I just go it for christmas to add to my collection and im trying to get skye on one profile and do the best friend the with the witch princess! and the fp go down the next day O:


----------



## Fearthecuteness (Jan 9, 2014)

BellBringerGreen said:


> It's in the thread name :/



Ok I get it now. I thought you were making a crying face because you put TTOTT instead of TOTT.


----------



## toastia (Jan 12, 2014)

Kippla said:


> I've heard that it's really slow in the beginning with tutorials.

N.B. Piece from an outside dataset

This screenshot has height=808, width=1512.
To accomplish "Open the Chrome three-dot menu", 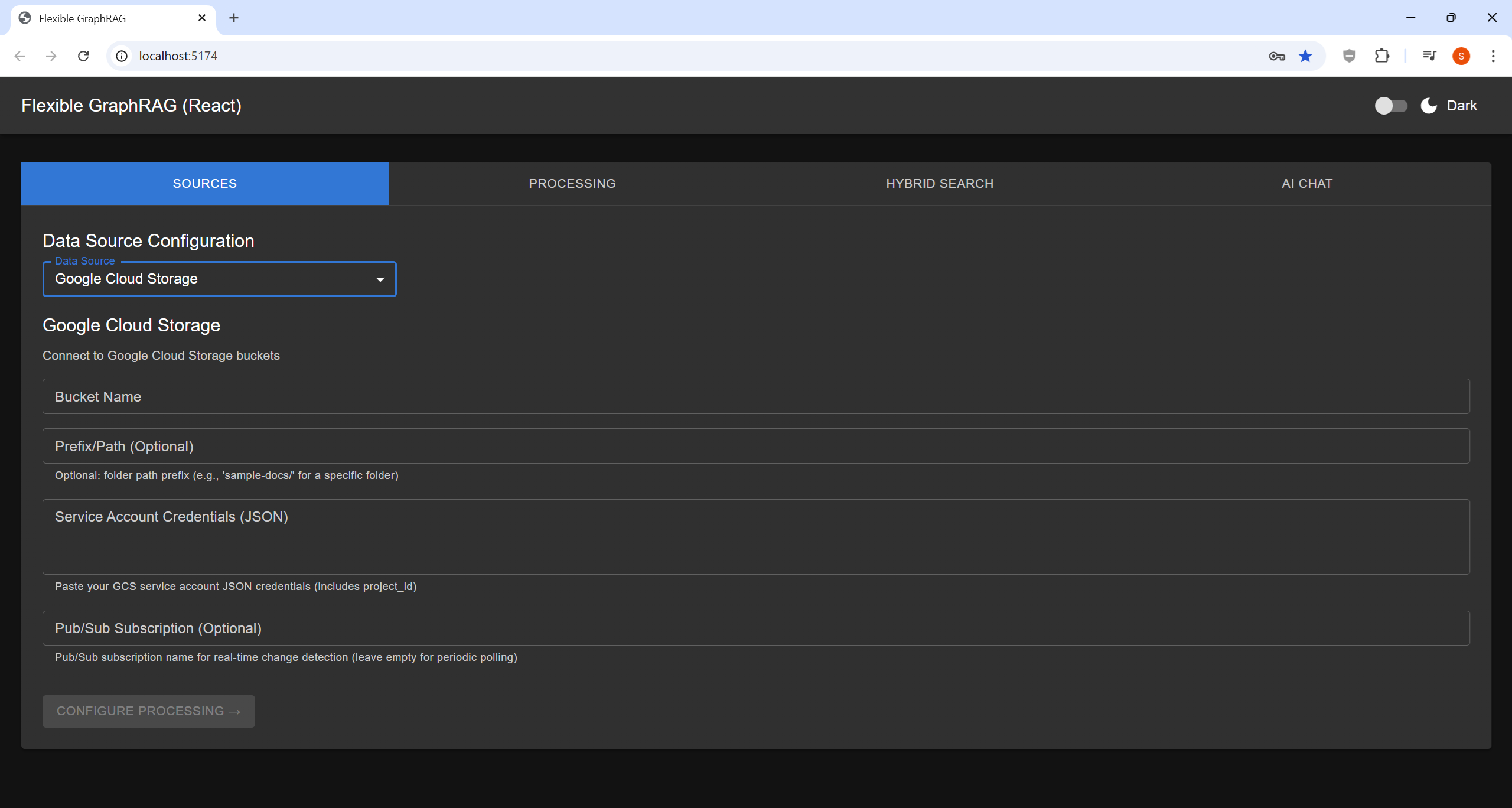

Kinda yeah, but some games do that :/


----------



## juneau (Jan 14, 2014)

I definitely need to play that again. Didn't get very far, don't remember why but it wasn't very memorable for me. The characters and setting was cool though, I liked the two different towns. That's pretty much all I remember about it - one side was very Western, the other very traditional Japanese. ^^" I think I liked Georgia the most, she was cute (I always play as a boy in Harvest Moon games).


----------



## Gandalf (Jan 18, 2014)

I liked the horse and cart aspect, planting seeds and watering them was also a lot easier with the trenches you could dig.

Overall it wasn't memorable. I liked some of the bachelorettes but really there wasn't enough to do outside the core harvest moon mechanics. Never really been a game with a stand out story or anything but the cooking festival was just lame as the main event. Gombe's seeds were shut like every other day which was was crazy annoying and i didn't like how they only had 3-4 things on display at once.

I think its just harvest moon only works for me when it looks pretty like Tree of Tranquility and TOTT didn't look like anything special on the 3DS. Really looking forward to Rune Factory 4 but it is taking forever to get to aus.


----------



## sn0wxyuki (Jan 20, 2014)

Harvest moon is my first most addictive nintendo game! I love how it so daily routine to build up my lovely farm and make friends with villagers but eventually animal crossing came into my life and take over harvest moon (AC is about real time and HM not) =x


----------



## GrayScreen (Feb 11, 2014)

I've played Tale of Two Towns and I wasn't really that impressed. I think Animal Parade set my standards for the series way to high, and I haven't found another title yet that I really felt compared, especially on the DS/3DS. I remember liking More Friends of Mineral Town and A Wonderful Life a lot though. Animal Parade still feels like the best title so far to me.


----------